--- START ---

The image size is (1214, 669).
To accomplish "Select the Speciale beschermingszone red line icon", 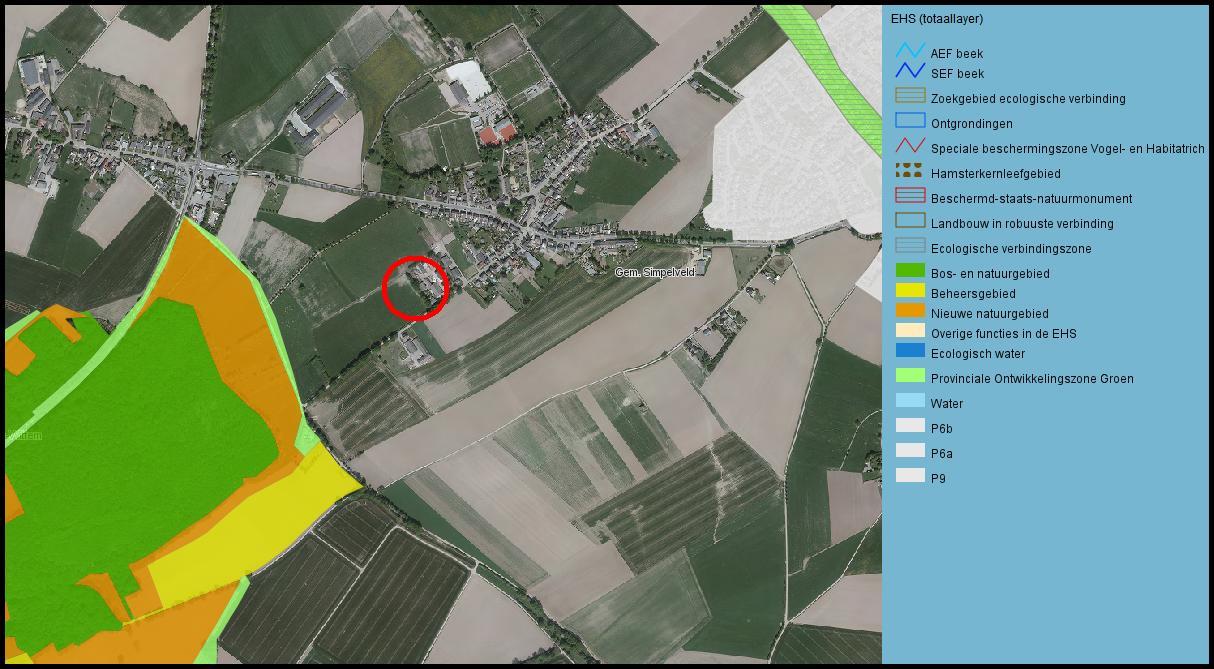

--- END ---
--- START ---

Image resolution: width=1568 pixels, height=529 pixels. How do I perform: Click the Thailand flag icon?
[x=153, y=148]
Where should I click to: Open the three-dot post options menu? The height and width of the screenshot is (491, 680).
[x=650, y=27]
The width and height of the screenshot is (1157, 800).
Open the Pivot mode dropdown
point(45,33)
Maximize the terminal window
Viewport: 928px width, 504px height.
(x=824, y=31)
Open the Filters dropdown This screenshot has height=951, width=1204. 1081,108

--- END ---

Problem → Of the entries above, repeat exactly the lines between the line with "Open the Pivot mode dropdown" and the line with "Open the Filters", inclusive, and no others.

Response →
Open the Pivot mode dropdown
point(45,33)
Maximize the terminal window
Viewport: 928px width, 504px height.
(x=824, y=31)
Open the Filters dropdown This screenshot has height=951, width=1204. 1081,108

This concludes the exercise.